Let's denote this automorphism by $\alpha(a,b)$, so for both groups the set of automorphisms is $$\{\alpha(a,b): 0 < a < 2^{n-1}, a\ {\rm odd}, 0 \le b < 2^{n-1}\},$$ which has size $2^{2n-3}$.

To show that the two automorphism groups are isomorphic, let $$\Lambda = \{ 1,\rho,\rho^2,\ldots,\rho^{2^{n-1}-1},\sigma,\sigma\rho,\sigma\rho^2,\ldots\sigma\rho^{2^{n-1}-1}\}$$ regarded as a set of abstract symbols, and notice that mapping $\rho$ and $\sigma$ to $r$ and $s$ defines a bijection between $\Lambda$ and the elements of $D_{2^n}$, whereas mapping $\rho$ and $\sigma$ to $x$ and $y$ defines a bijection between $\Lambda$ and the elements of $Q_{2^n}$.

Using these bijections, the automorphisms $\alpha(a,b)$ of $D_{2^n}$ or $Q_{2^n}$ induce permutations of the set $\Lambda$, which in both cases is $$\rho^i \mapsto \rho^{ia},\ \sigma\rho^i \mapsto \sigma \rho^{b + ia},$$ where of course the exponents are reduced mod $2^{n-1}$.

So the automorphism groups of $D_{2^n}$ and $Q_{2^n}$ induce exactly the same (faithful) actions on the set $\Lambda$ and hence they must be isomorphic groups.

Answer 2

Here is one general way of computing automorphism groups.

Consider for example $G = \langle r,s \mid r^{2^{n-1}} = s^2 = 1, srs^{-1} = r^{-1} \rangle$.

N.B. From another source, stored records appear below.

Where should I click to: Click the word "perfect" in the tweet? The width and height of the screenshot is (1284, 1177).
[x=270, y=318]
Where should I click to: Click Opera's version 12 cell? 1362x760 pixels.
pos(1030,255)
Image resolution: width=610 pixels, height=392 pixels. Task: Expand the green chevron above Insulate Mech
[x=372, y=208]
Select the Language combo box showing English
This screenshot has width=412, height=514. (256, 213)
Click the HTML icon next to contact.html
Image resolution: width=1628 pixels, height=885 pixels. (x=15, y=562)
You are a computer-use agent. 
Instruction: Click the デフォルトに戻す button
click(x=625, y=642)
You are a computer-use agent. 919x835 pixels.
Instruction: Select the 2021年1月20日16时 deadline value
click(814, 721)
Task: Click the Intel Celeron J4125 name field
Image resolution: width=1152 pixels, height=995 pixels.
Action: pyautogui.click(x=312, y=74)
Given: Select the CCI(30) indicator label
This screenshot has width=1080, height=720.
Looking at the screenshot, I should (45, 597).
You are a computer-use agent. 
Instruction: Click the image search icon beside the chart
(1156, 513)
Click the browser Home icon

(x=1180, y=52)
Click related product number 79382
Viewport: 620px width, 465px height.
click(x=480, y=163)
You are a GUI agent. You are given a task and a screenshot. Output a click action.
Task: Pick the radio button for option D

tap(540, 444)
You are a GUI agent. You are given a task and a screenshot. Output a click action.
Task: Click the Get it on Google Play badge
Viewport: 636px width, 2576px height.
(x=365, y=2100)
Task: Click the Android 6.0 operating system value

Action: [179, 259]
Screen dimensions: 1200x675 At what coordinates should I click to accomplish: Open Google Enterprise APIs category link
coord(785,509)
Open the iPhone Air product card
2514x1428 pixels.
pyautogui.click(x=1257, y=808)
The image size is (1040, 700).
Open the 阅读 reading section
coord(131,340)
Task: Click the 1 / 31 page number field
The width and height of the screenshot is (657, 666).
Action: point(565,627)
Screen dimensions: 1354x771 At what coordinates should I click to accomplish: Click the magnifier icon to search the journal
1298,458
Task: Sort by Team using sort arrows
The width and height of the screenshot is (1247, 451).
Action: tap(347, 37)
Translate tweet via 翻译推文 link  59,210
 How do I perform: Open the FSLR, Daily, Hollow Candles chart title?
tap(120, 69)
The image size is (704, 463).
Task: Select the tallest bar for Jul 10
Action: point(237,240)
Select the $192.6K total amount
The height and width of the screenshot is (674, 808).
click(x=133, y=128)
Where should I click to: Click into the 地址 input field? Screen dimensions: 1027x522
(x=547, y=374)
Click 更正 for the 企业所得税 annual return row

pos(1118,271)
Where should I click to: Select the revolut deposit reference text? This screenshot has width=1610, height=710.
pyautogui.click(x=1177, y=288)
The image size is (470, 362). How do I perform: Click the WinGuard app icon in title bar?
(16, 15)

Any automorphism $\phi: G \rightarrow G$ is determined by $\phi(r)$ and $\phi(s)$. Furthermore $\phi(r)$ and $\phi(s)$ must satisfy the same relations, i.e. $$\phi(r)^{2^{n-1}} = \phi(s)^2 = 1,\ \phi(s)\phi(r)\phi(s)^{-1} = \phi(r)^{-1}.$$

Conversely, suppose that you can find generators $x,y \in G$ of $G$ such that they satisfy the same relations: $$x^{2^{n-1}} = y^2 = 1,\ yxy^{-1} = x^{-1}.$$

Then by the universal property of free groups, there exists a surjective homomorphism $\phi_{x,y}: G \rightarrow G$ with $r \mapsto x$ and $s \mapsto y$. Since $G$ is finite, the map $\phi_{x,y}$ must also be an automorphism.

So to determine $\operatorname{Aut}(G)$, it will suffice to find pairs $(x,y)$ which generate $G$ and have the same relations as $(r,s)$. Check that they are $x = r^d$ with $d$ odd and $y = r^e s$ with $e$ integer. This tells you precisely what the automorphisms of $G$ are.

Then you want to do the same thing with $H = \langle r,s\mid r^{2^{n-1}} = 1, s^2=r^{2^{n-2}}, s^{-1}rs=r^{-1} \rangle$. Assuming $n > 3$, the automorphisms of $H$ correspond to the same pairs $(x,y) = (r^d, r^e s)$ as for $G$. From this it should be clear that $\operatorname{Aut}(G) \cong \operatorname{Aut}(H)$.